Data for analysis
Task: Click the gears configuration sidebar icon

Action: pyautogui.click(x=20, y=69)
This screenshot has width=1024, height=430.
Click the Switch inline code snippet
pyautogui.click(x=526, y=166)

---

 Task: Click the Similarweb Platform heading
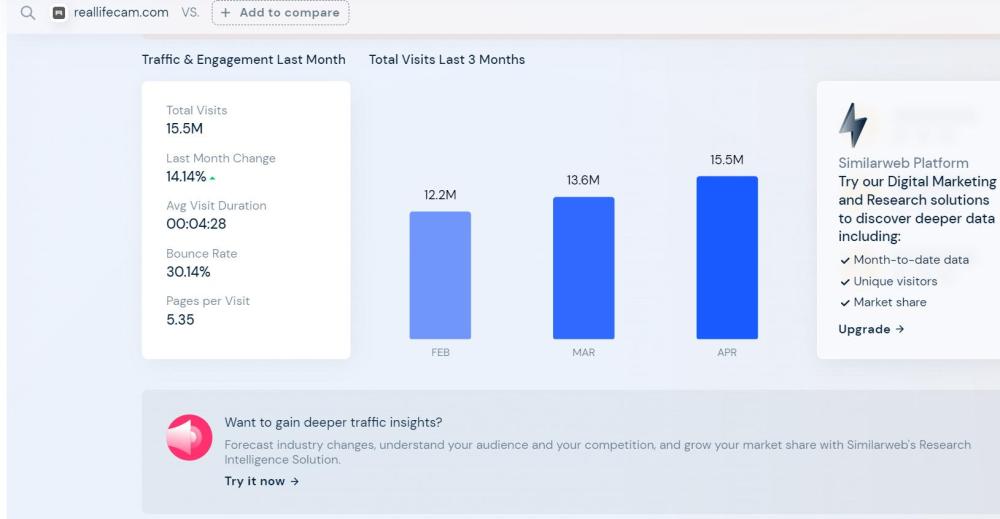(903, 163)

==

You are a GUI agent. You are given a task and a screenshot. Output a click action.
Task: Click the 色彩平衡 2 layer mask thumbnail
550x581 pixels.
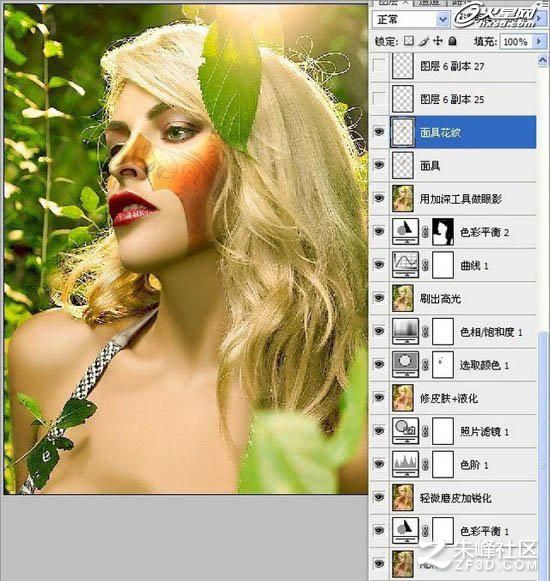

What is being asked
Every line above that holds the word "screenshot" is to be found and copied.

Answer box
This screenshot has width=1024, height=430.
You are a GUI agent. You are given a task and a screenshot. Output a click action.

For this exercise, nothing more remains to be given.